:: Records provided ::
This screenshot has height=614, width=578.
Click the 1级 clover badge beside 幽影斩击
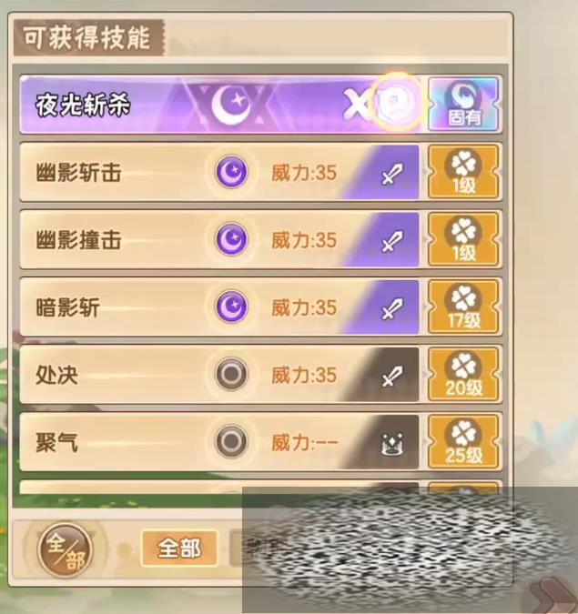click(x=464, y=172)
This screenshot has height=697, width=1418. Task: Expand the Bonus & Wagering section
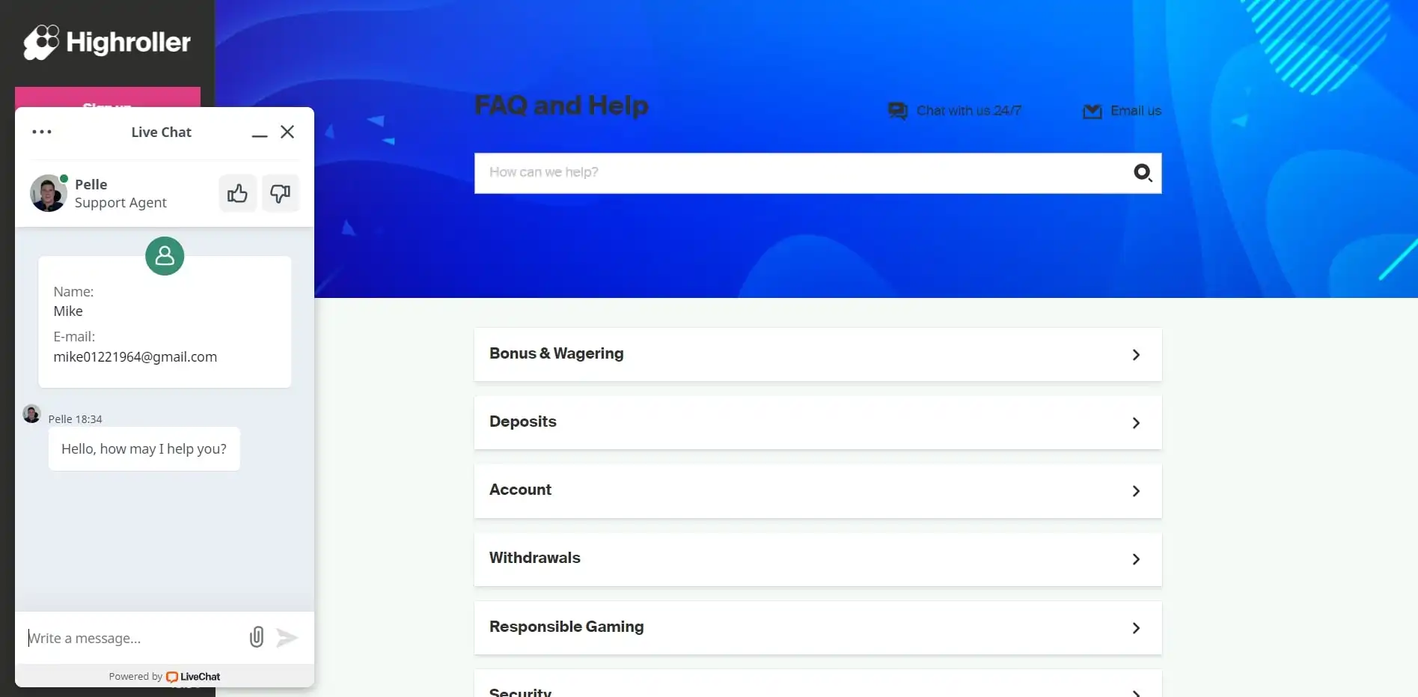[x=817, y=354]
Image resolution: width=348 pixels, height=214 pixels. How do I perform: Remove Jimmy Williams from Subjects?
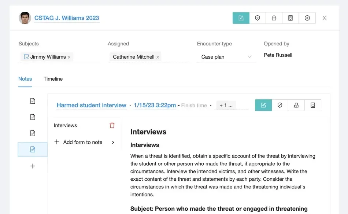(x=69, y=57)
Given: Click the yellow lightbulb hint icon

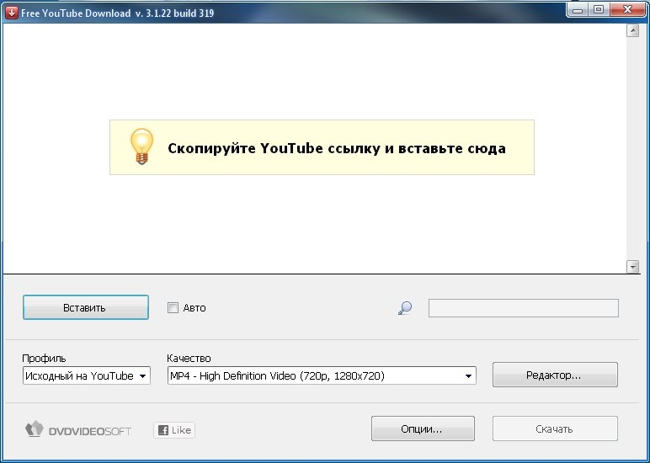Looking at the screenshot, I should click(141, 146).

:: Stated task ::
Reproduce the data verbatim from its first line through the line containing "(x=69, y=57)", including that line, and omit the pictures from your answer.

:: Reply ::
This screenshot has height=614, width=578.
Click the 1级 clover badge beside 幽影斩击
click(x=464, y=172)
This screenshot has height=697, width=1418. Task: Expand the Bonus & Wagering section
[x=817, y=354]
Image resolution: width=348 pixels, height=214 pixels. How do I perform: Remove Jimmy Williams from Subjects?
(x=69, y=57)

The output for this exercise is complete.